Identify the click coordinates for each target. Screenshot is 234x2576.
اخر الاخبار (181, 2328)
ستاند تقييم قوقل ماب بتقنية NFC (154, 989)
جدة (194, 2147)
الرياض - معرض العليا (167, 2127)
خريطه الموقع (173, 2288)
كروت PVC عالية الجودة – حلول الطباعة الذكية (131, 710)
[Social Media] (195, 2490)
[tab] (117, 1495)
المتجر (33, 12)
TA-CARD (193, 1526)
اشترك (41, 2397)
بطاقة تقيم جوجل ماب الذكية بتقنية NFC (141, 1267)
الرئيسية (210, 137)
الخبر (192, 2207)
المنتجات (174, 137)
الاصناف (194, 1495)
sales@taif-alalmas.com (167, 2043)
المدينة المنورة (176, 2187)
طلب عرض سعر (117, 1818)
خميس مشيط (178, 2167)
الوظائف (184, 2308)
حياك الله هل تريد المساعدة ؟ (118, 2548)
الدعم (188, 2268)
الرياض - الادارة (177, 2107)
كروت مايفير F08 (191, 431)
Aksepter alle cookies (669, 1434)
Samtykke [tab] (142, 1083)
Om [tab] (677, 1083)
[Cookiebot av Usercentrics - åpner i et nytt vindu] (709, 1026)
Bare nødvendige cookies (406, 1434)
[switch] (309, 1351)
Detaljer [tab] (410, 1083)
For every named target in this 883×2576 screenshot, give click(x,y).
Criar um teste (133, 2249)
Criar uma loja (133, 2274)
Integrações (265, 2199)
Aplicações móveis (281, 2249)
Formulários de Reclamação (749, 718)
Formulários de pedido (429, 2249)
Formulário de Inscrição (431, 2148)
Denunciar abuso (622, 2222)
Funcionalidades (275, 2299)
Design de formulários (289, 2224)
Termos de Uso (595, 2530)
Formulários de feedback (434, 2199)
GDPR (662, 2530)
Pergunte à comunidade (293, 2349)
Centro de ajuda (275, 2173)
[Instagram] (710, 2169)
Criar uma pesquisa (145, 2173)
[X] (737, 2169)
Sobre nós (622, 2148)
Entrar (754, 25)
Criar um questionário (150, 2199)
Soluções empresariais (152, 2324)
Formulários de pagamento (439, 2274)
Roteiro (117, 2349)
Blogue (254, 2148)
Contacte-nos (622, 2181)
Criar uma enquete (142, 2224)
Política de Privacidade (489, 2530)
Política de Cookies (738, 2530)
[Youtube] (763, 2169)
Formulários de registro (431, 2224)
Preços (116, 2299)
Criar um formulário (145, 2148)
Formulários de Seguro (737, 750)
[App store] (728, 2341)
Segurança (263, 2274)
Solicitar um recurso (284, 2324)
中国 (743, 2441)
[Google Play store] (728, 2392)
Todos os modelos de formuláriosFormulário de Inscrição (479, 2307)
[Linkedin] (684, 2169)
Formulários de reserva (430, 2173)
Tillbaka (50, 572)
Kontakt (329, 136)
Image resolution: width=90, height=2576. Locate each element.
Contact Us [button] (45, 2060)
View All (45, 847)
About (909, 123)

Try it:
Return, with no change at all, every line in the entries above from the line containing "Termos de Uso (595, 2530)" through the line containing "[Google Play store] (728, 2392)".

Exercise result:
Termos de Uso (595, 2530)
Formulários de feedback (434, 2199)
GDPR (662, 2530)
Pergunte à comunidade (293, 2349)
Centro de ajuda (275, 2173)
[Instagram] (710, 2169)
Criar uma pesquisa (145, 2173)
[X] (737, 2169)
Sobre nós (622, 2148)
Entrar (754, 25)
Criar um questionário (150, 2199)
Soluções empresariais (152, 2324)
Formulários de pagamento (439, 2274)
Roteiro (117, 2349)
Blogue (254, 2148)
Contacte-nos (622, 2181)
Criar uma enquete (142, 2224)
Política de Privacidade (489, 2530)
Política de Cookies (738, 2530)
[Youtube] (763, 2169)
Formulários de registro (431, 2224)
Preços (116, 2299)
Criar um formulário (145, 2148)
Formulários de Seguro (737, 750)
[App store] (728, 2341)
Segurança (263, 2274)
Solicitar um recurso (284, 2324)
中国 (743, 2441)
[Google Play store] (728, 2392)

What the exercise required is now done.